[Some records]
-------------------------
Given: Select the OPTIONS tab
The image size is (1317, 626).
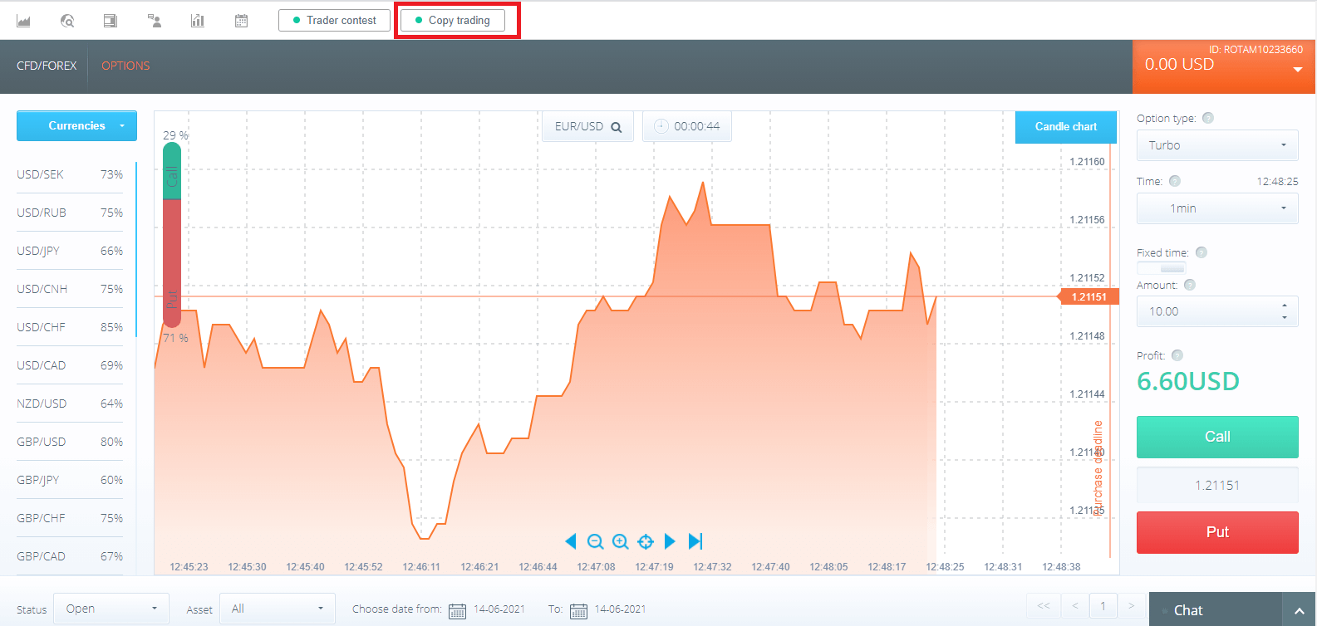Looking at the screenshot, I should pos(125,66).
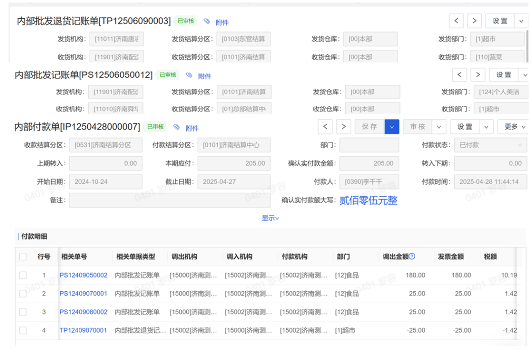Screen dimensions: 532x350
Task: Open the PS12409050002 document link
Action: tap(83, 275)
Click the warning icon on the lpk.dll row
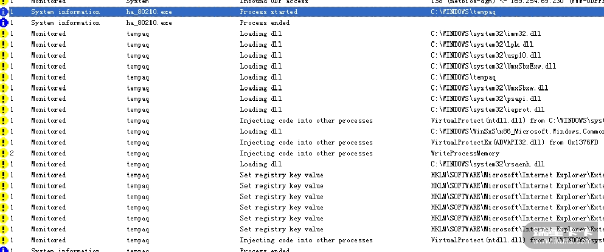Image resolution: width=604 pixels, height=252 pixels. [4, 44]
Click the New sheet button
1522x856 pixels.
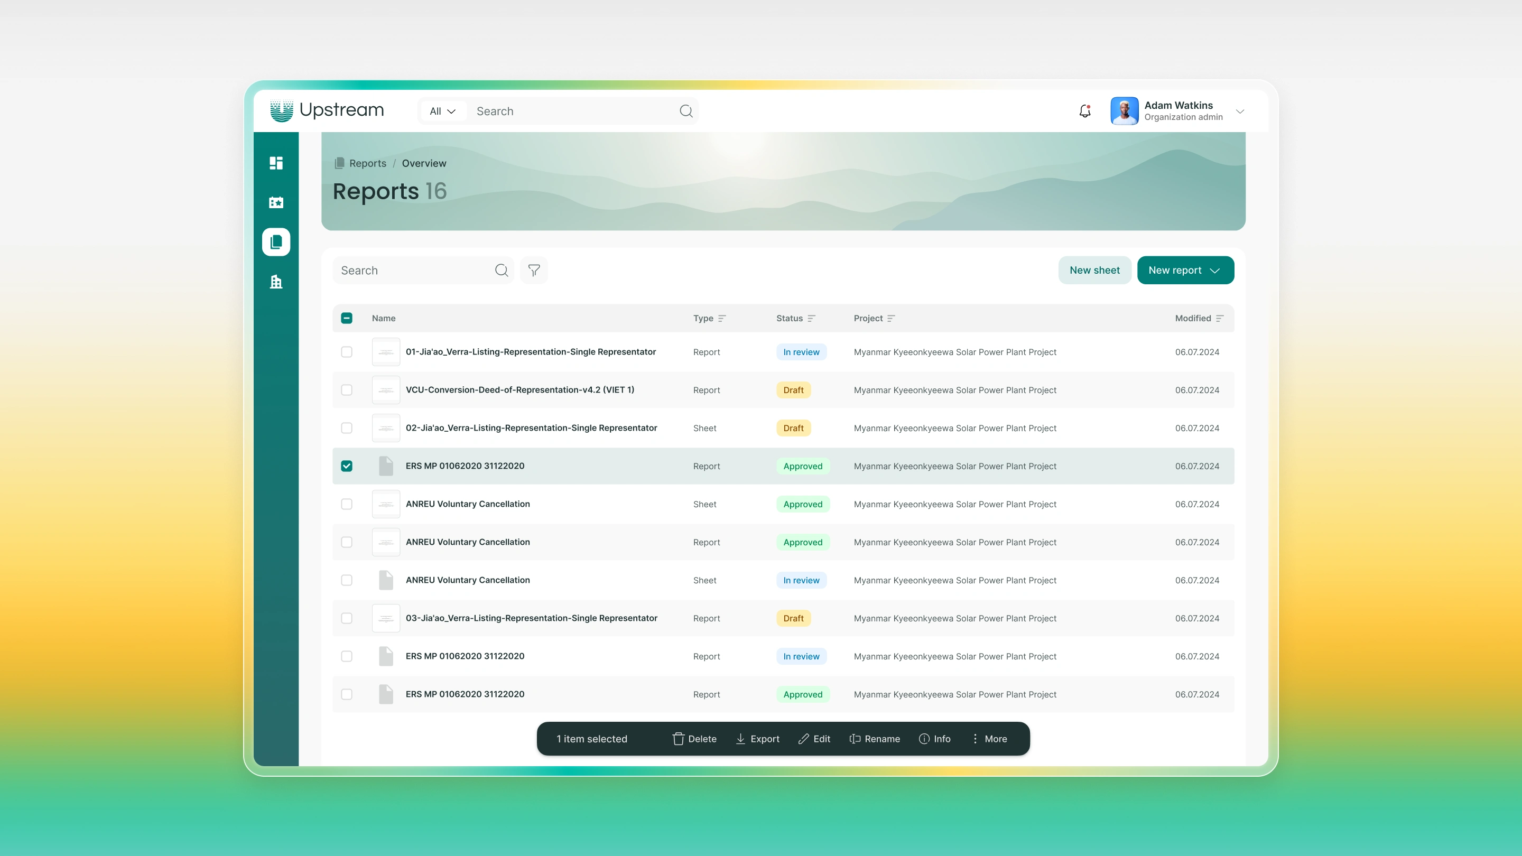pyautogui.click(x=1094, y=271)
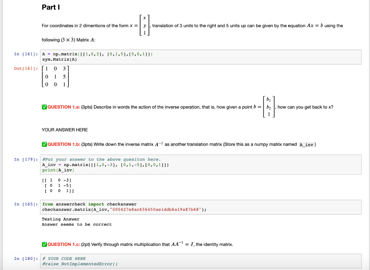Select the In [161] cell prompt

[26, 54]
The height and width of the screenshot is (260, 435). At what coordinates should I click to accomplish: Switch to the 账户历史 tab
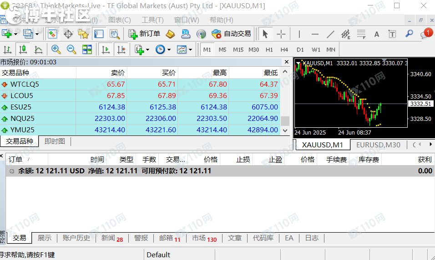[76, 238]
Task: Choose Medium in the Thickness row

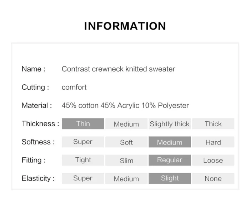Action: coord(126,124)
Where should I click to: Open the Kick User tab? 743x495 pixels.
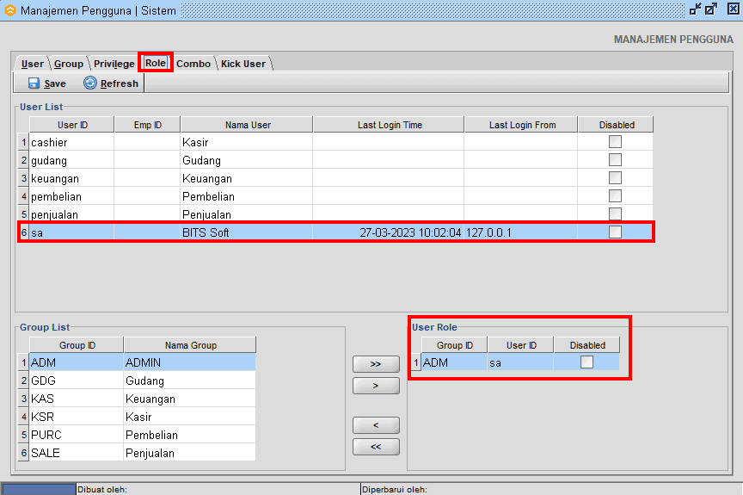243,64
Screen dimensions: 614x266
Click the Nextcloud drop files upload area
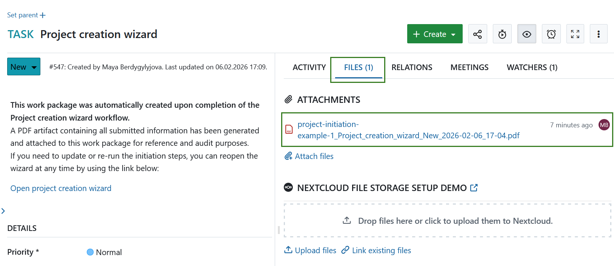point(447,221)
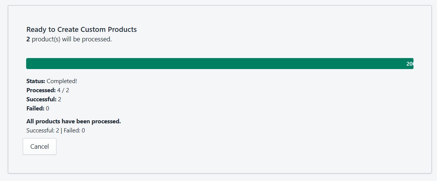437x181 pixels.
Task: Click the value next to bold "Failed:"
Action: (x=47, y=109)
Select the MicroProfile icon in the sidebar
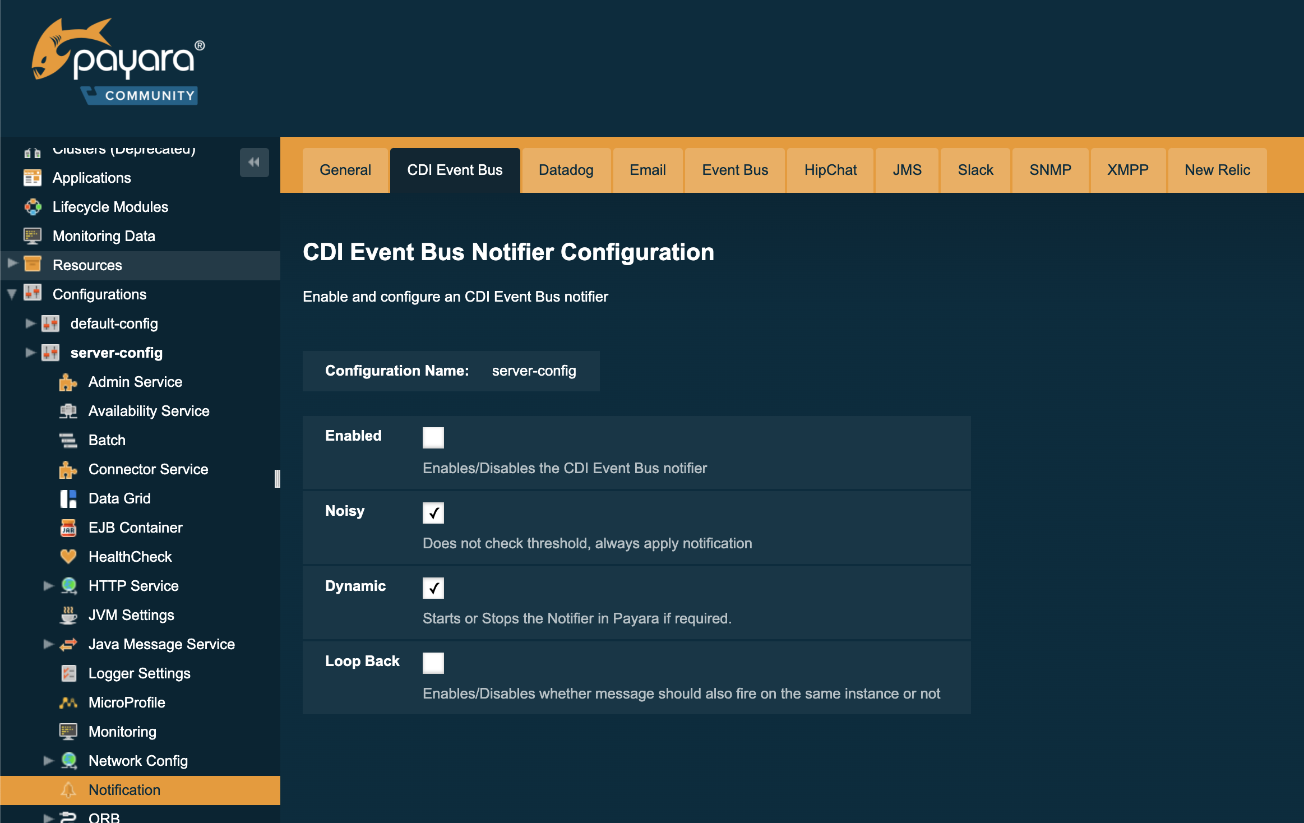 [x=68, y=702]
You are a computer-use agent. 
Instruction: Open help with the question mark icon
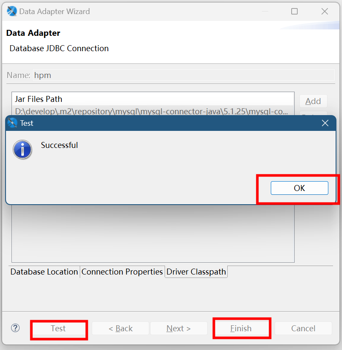[15, 328]
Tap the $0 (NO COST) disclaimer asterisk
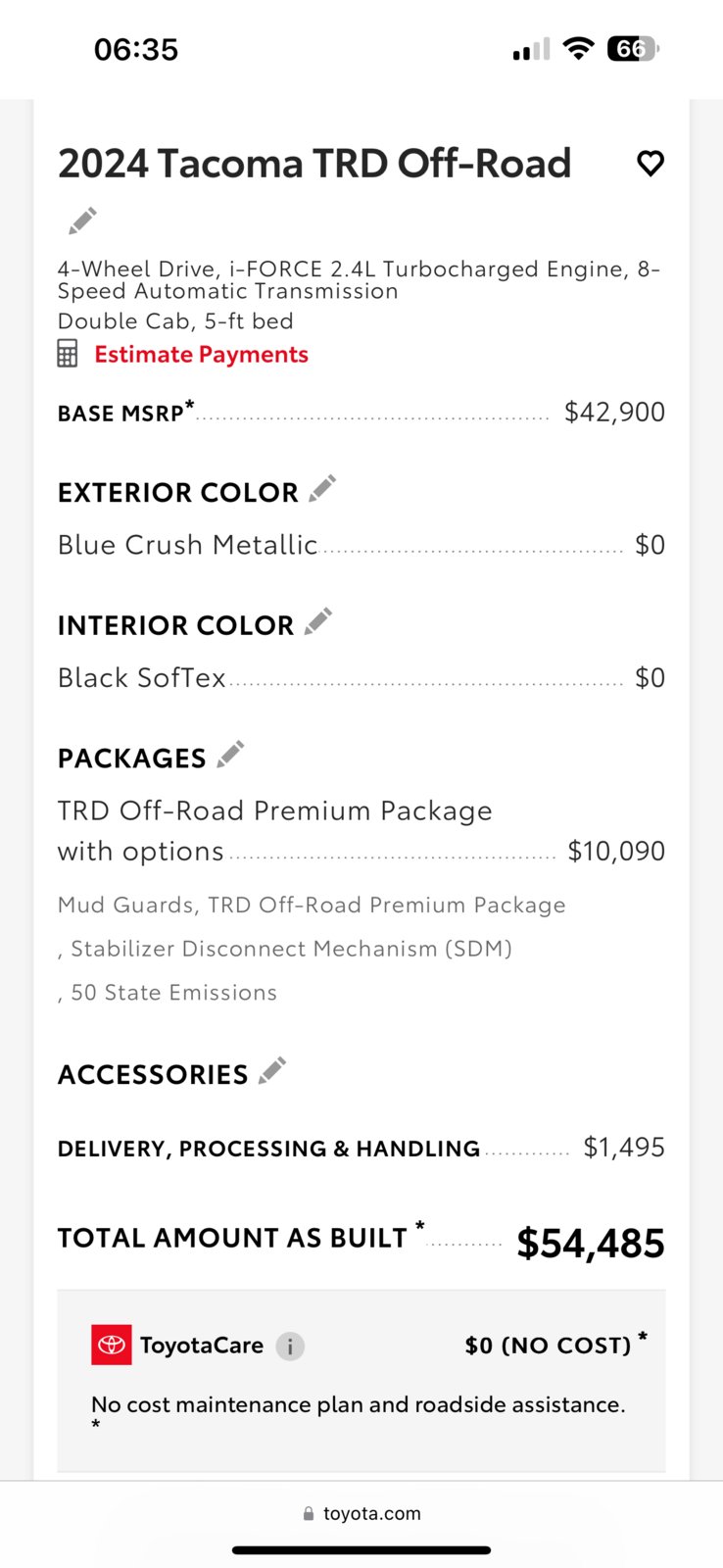Image resolution: width=723 pixels, height=1568 pixels. point(643,1337)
-------------------------
- Work to be completed
Return every line of the entries above word for word, covering all of them, but leave out the pictures.

- Worked answer
Given: Select the OPTIONS tab
The image size is (1317, 626).
Looking at the screenshot, I should pos(125,66).
Screen dimensions: 532x350
Task: Open the PS12409050002 document link
Action: tap(83, 275)
Click the warning icon on the lpk.dll row
Image resolution: width=604 pixels, height=252 pixels. [4, 44]
Click the New sheet button
1522x856 pixels.
pyautogui.click(x=1094, y=271)
Select the In [161] cell prompt

[26, 54]
The height and width of the screenshot is (260, 435). At what coordinates should I click to accomplish: Switch to the 账户历史 tab
[76, 238]
Task: Choose Medium in the Thickness row

Action: coord(126,124)
Where should I click to: Open the Kick User tab? 743x495 pixels.
243,64
Screen dimensions: 614x266
Click the Nextcloud drop files upload area
point(447,221)
437x181 pixels.
Task: Click the value next to bold "Failed:"
Action: (x=47, y=109)
Select the MicroProfile icon in the sidebar
 [x=68, y=702]
You are a computer-use agent. 
Instruction: Open help with the question mark icon
[15, 328]
Tap the $0 (NO COST) disclaimer asterisk
Image resolution: width=723 pixels, height=1568 pixels. point(643,1337)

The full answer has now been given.